In February 2005, EPIC supplemented the ChoicePoint complaint and raised three additional issues relevant to the rise of commercial databrokers. First, an article written by Robert O'Harrow Jr. of the Washington Post quoted ChoicePoint representatives saying that the company acts like an "intelligence agency" and that the data industry should be subject to new regulations because of how personal information is being used. O'Harrow's article demonstrated the reliance on commercial data brokers for decision-making, and the growing importance that the brokers' data be accurate and their practices accountable to the public. Second, the letter included a dialogue from Declan McCullagh's Politechbot.com mailing list concerning the December 2004 complaint. A list message from a private investigator who uses ChoicePoint noted that the company maintains an audit trail of clients who access personal information. The EPIC supplement points out that law enforcement users are not subject to the audit trails, and that EPIC is unaware of a single case where a commercial databroker has turned in a user for prosecution as a result of an audit showing prohibited use of the service. Last, the EPIC supplement included a transcript of a recent television broadcast, "Someone's Watching," that aired on Dec. 18, 2004, on the Discovery Times Channel. The broadcast shows two private investigators using a commercial databroker to access a stranger's Social Security Number, employment details, and other information without any legal justification.

In 2005, based on the EPIC complaint, the FTC alleged (pdf) that ChoicePoint did not have reasonable procedures to screen and verify prospective businesses for lawful purposes and as a result compromised the personal financial records of more than 163,000 customers in its database. Because of this breach, the FTC alleged that ChoicePoint violated the Fair Credit Reporting Act by furnishing the financial records to subscribers that did not have a permissible purpose to obtain them. The FTC additionally alleged that ChoicePoint engaged in unfair or deceptive practices in violation of Section 5 of the Federal Trade Commission Act.

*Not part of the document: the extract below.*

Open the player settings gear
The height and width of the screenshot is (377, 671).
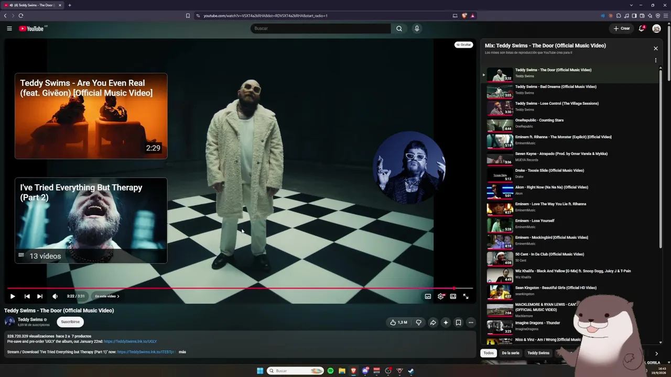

In January 2006, the FTC announced a settlement (pdf) with ChoicePoint, requiring the company to pay $10 million in civil penalties and provide $5 millions for consumer redress. It is the largest civil penalty in FTC history. ChoicePoint was also required to verify, "(1) the business identity of the subscriber, and (2) that the subscriber is a legitimate business engaged in the business certified and has a permissible purpose for obtaining consumer reports." The FTC also required ChoicePoint to establish, implement, and maintain "a comprehensive information security program that is reasonably designed to protect the security, confidentiality, and integrity of the personal information it collects from or about consumers."

Additional Parties to the Complaint

Center for Digital Democracy
The Center for Digital Democracy (CDD) is a nonprofit organization working to ensure that the digital media systems serve the public interest. CDD is committed to preserving the openness and diversity of the Internet in the broadband era, and to realizing the full potential of digital communications through the development and encouragement of noncommercial, public interest programming. For more information on CDD's position on the Google/DoubleClick merger, visit CDD's Jeff Chester's blog entries on the subject.

U.S. Public Interest Research Group
The U.S. Public Research Group (U.S. PIRG) serves as both the federal advocacy office for and the federation of non-profit, non-partisan state Public Interest Research Groups, with over one million members nationwide. U.S. PIRG is a strong supporter of fair, competitive marketplace practices, including compliance with the OECD Guidelines for the Protection of Privacy.